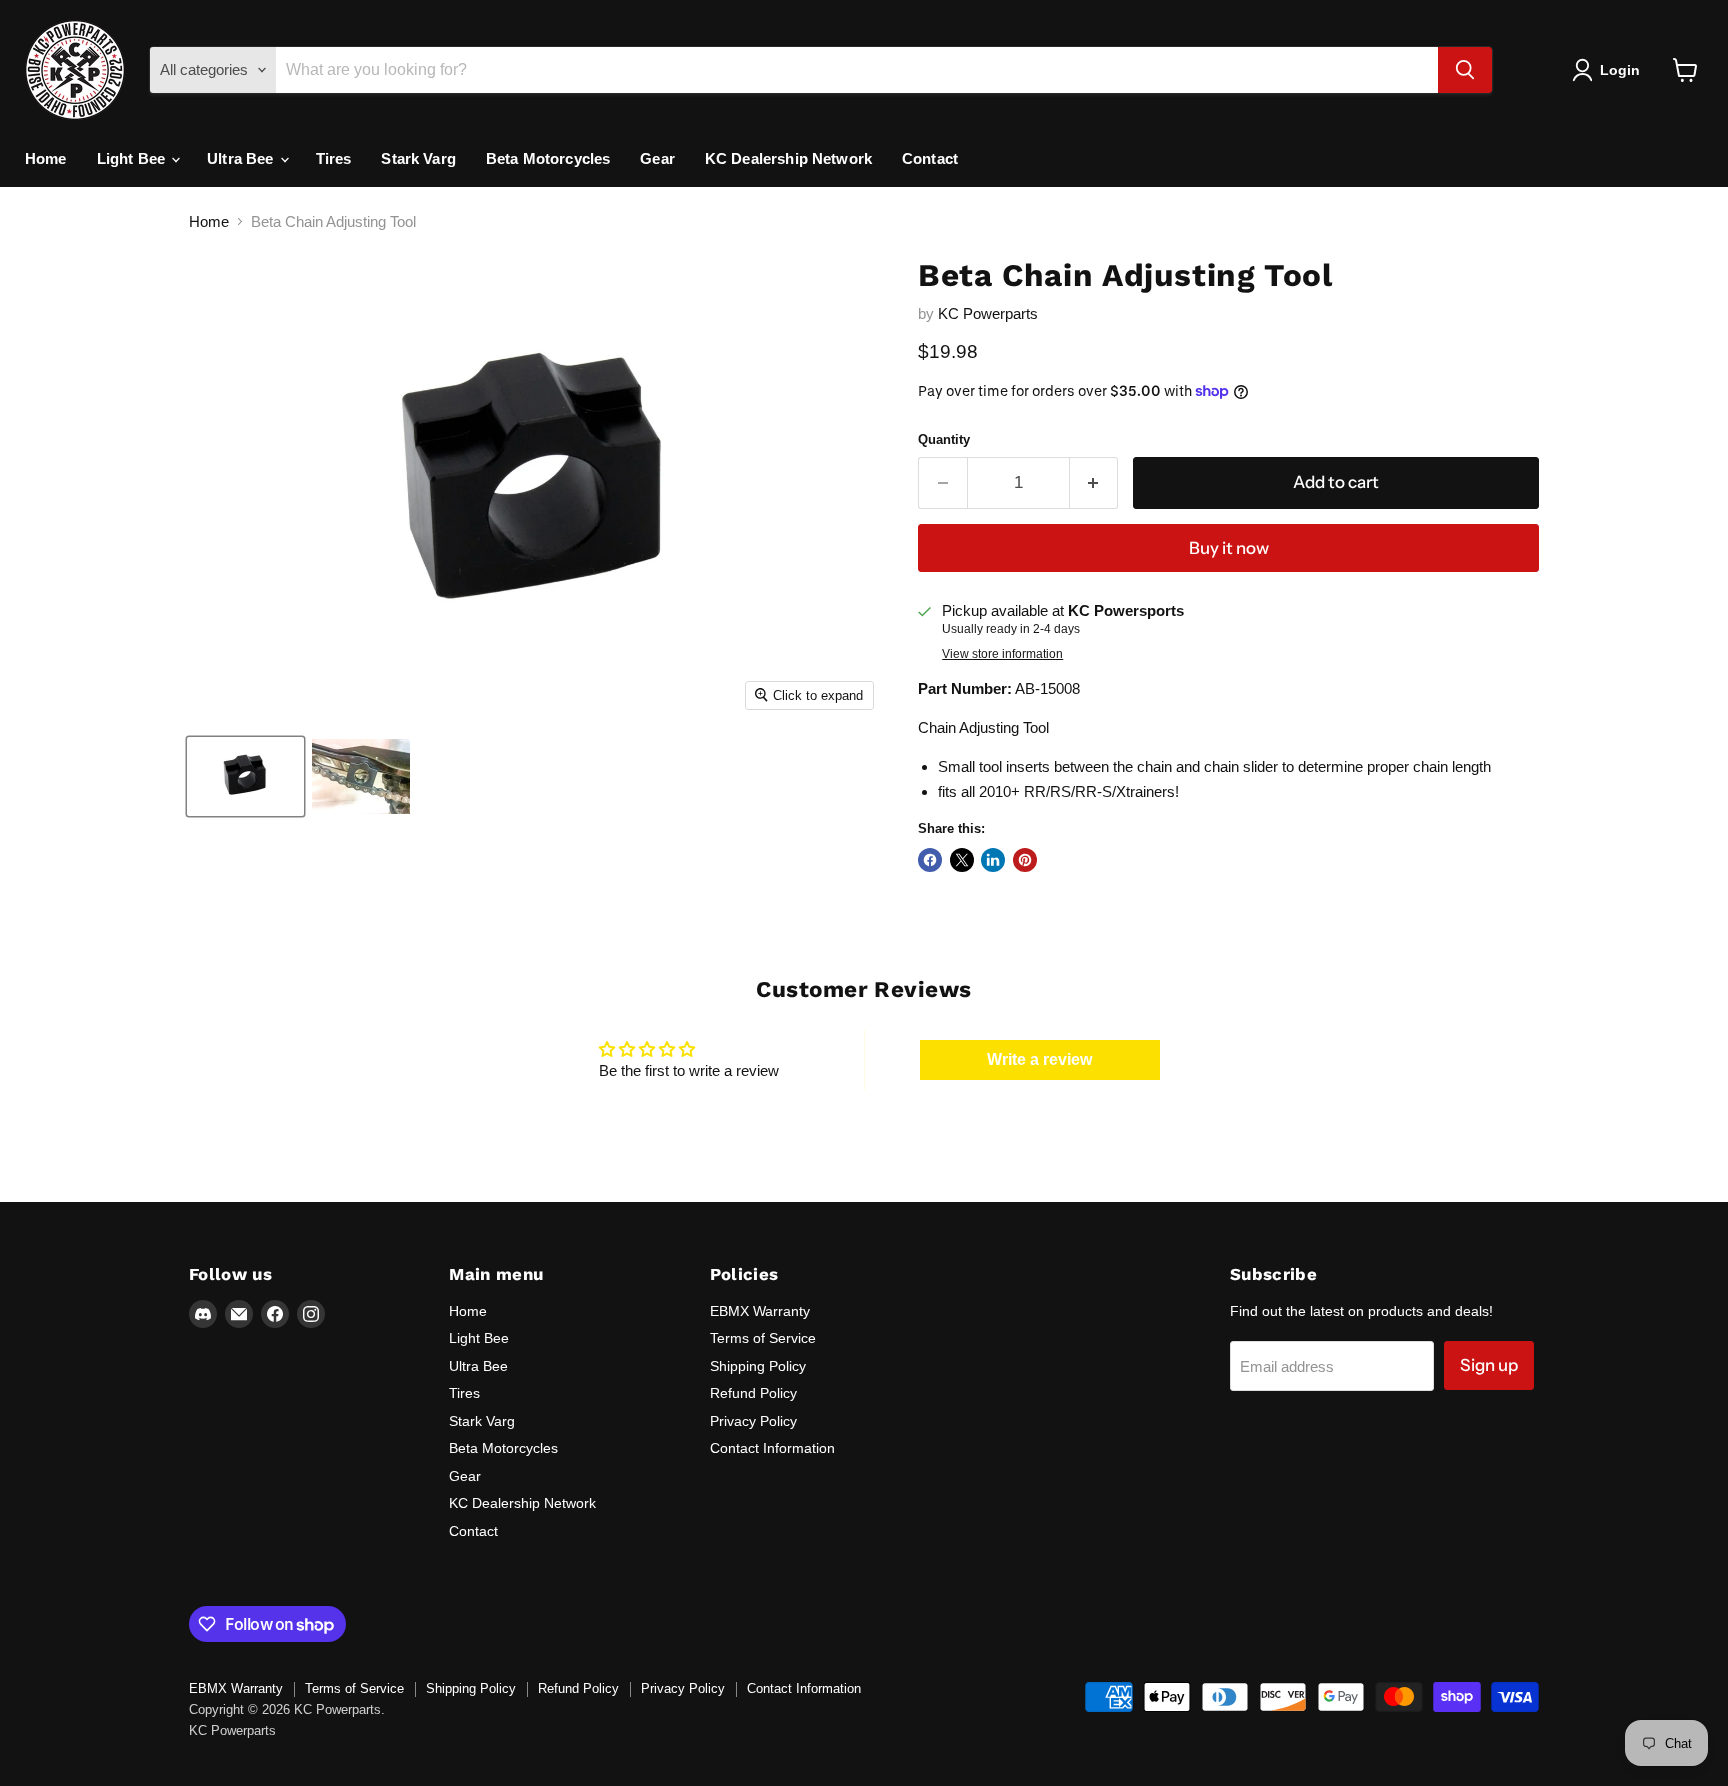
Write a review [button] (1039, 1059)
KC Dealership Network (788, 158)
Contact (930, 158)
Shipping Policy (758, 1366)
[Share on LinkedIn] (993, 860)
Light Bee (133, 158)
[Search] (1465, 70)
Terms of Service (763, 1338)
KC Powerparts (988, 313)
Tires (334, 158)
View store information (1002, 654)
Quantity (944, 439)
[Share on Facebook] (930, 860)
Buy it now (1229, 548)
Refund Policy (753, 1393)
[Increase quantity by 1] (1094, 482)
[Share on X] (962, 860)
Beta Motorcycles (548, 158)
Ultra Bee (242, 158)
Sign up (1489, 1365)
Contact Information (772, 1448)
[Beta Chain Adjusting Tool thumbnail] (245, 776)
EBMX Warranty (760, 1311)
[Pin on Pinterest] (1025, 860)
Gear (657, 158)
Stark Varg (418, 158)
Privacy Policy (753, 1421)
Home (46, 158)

* * * * * * * * *

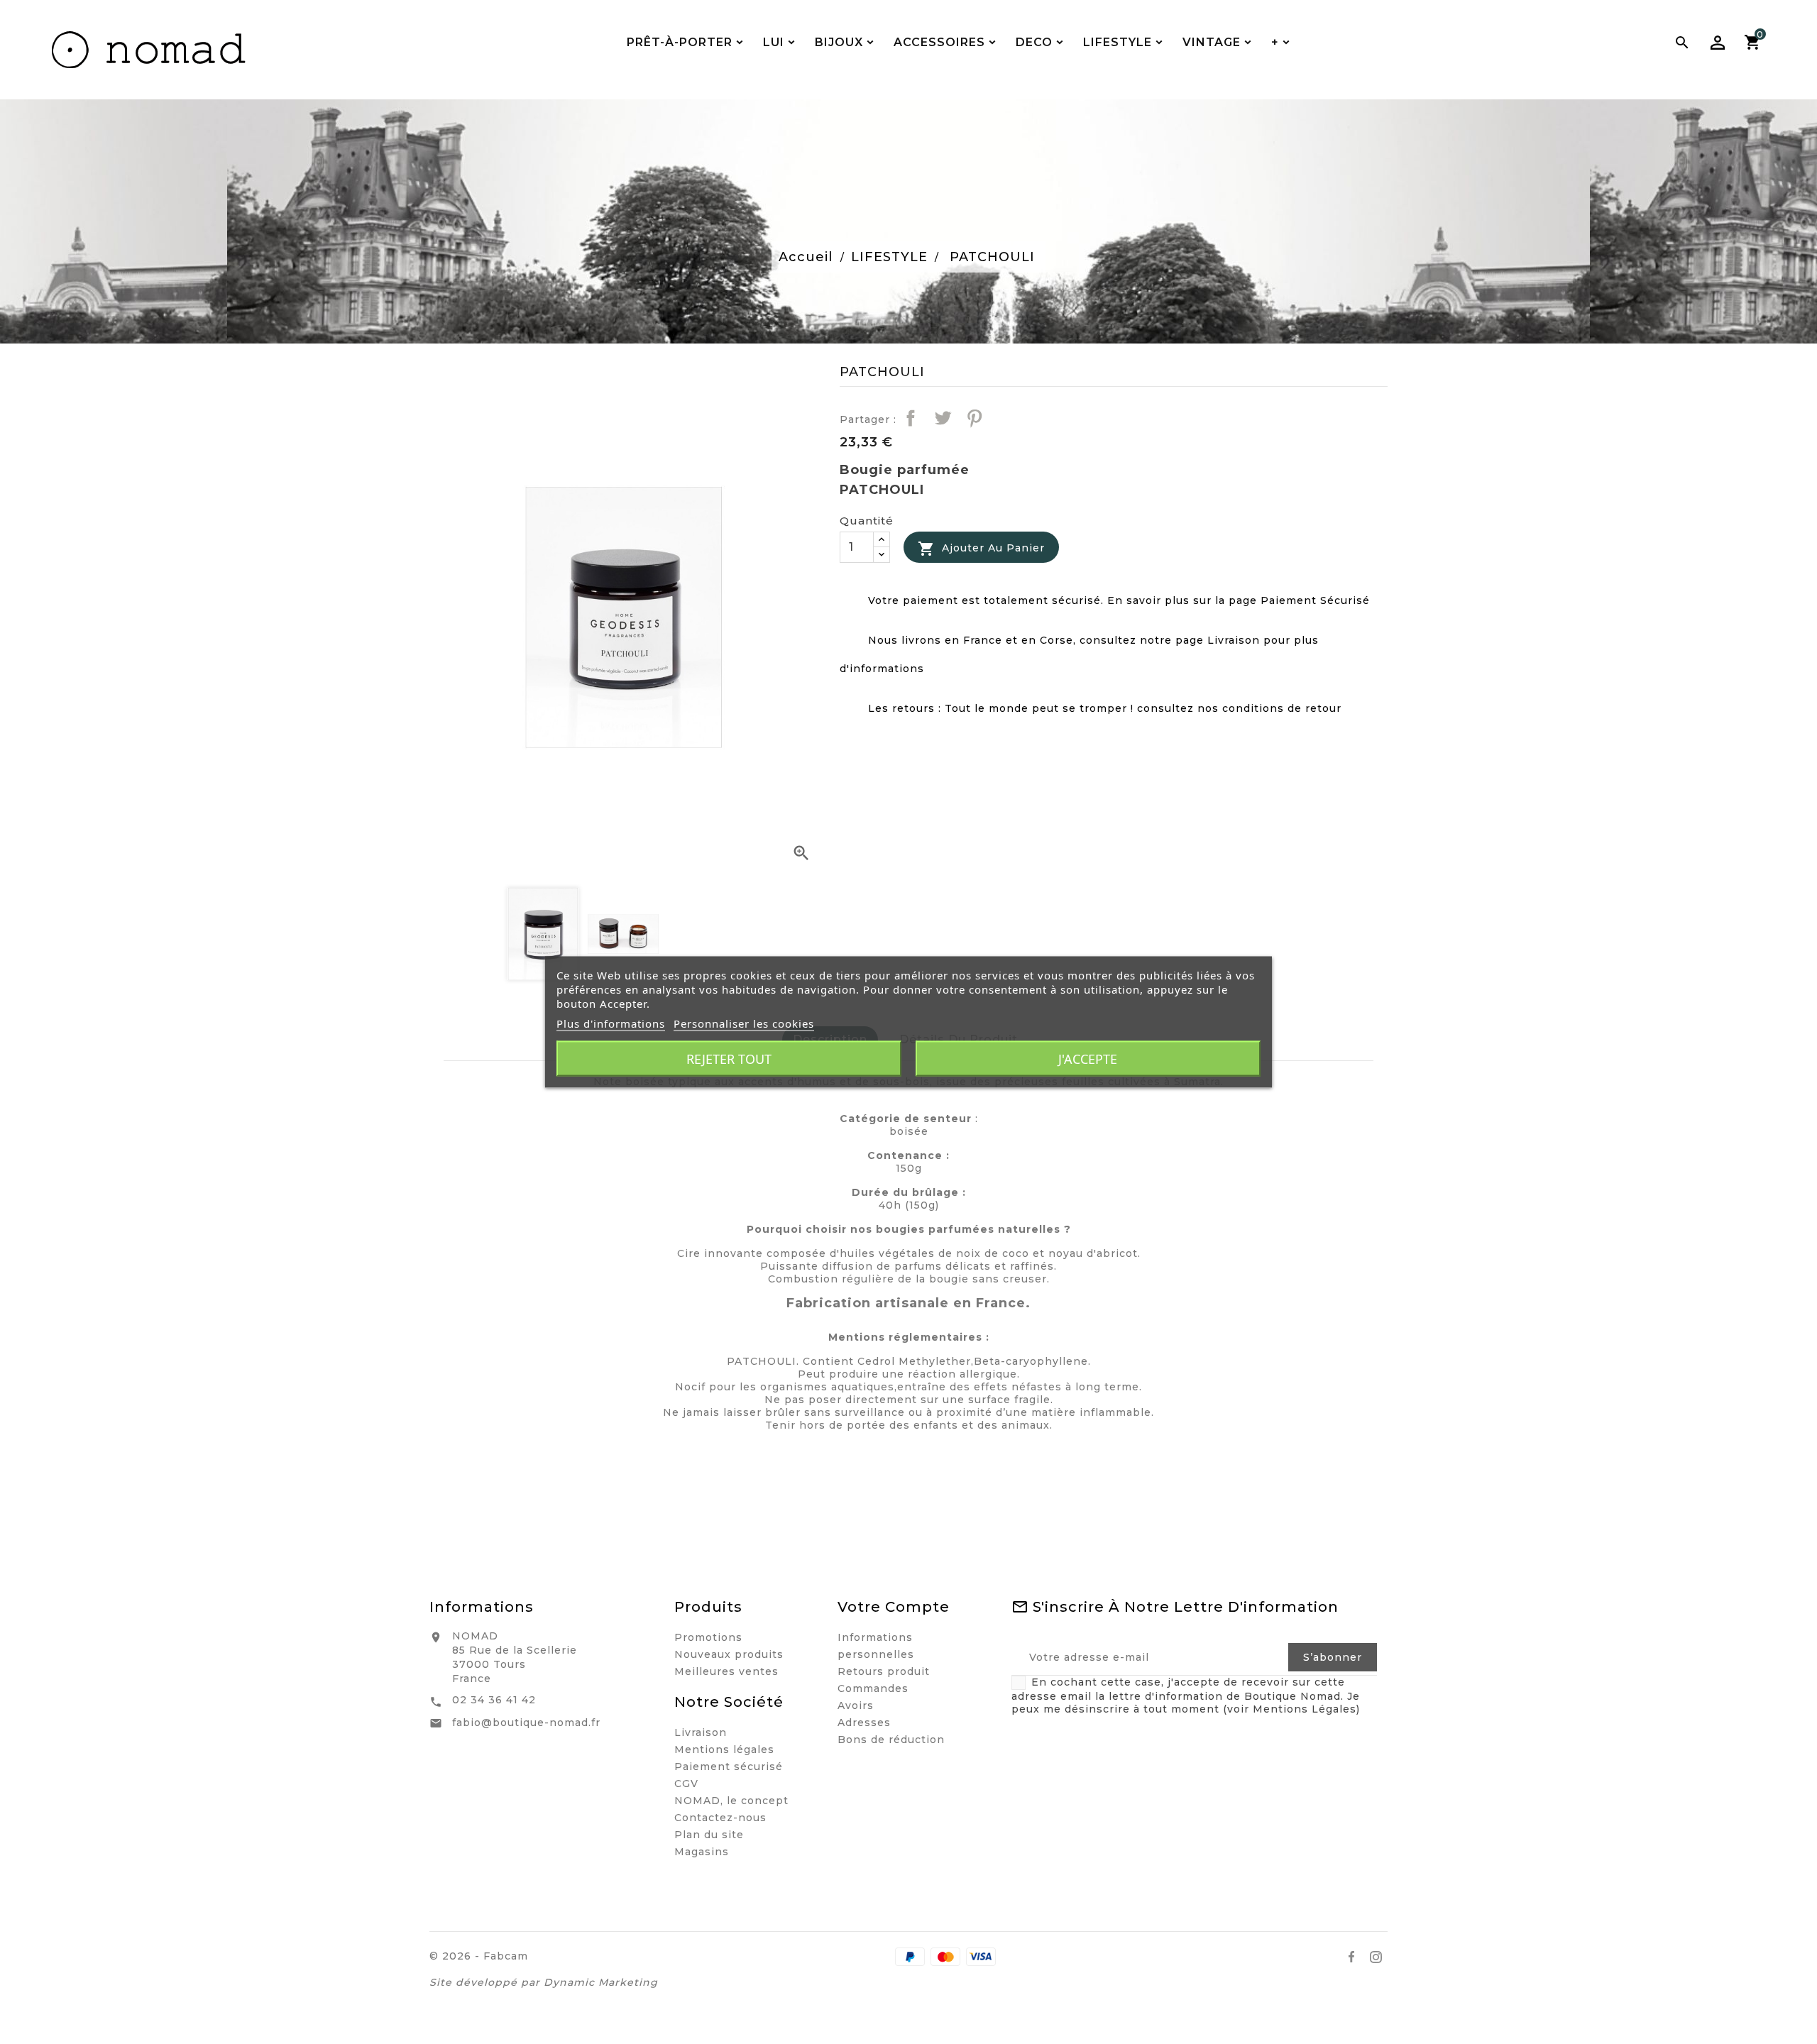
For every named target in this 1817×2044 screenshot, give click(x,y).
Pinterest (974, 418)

* * * * * * * * *

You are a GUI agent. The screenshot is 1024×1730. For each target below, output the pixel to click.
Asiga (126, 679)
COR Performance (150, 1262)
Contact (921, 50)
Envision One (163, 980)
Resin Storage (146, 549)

* * * * * * * * *

= Your goal =
Where the data above reaches the line holding "Terms of Service (763, 1338)", begin printing, and stop after the line holding "Home (46, 158)". Each line must be reproduced exactly, with nothing else added.

= Reply to the exercise =
Terms of Service (763, 1338)
KC Powerparts (988, 313)
Tires (334, 158)
View store information (1002, 654)
Quantity (944, 439)
[Share on Facebook] (930, 860)
Buy it now (1229, 548)
Refund Policy (753, 1393)
[Increase quantity by 1] (1094, 482)
[Share on X] (962, 860)
Beta Motorcycles (548, 158)
Ultra Bee (242, 158)
Sign up (1489, 1365)
Contact Information (772, 1448)
[Beta Chain Adjusting Tool thumbnail] (245, 776)
EBMX Warranty (760, 1311)
[Pin on Pinterest] (1025, 860)
Gear (657, 158)
Stark Varg (418, 158)
Privacy Policy (753, 1421)
Home (46, 158)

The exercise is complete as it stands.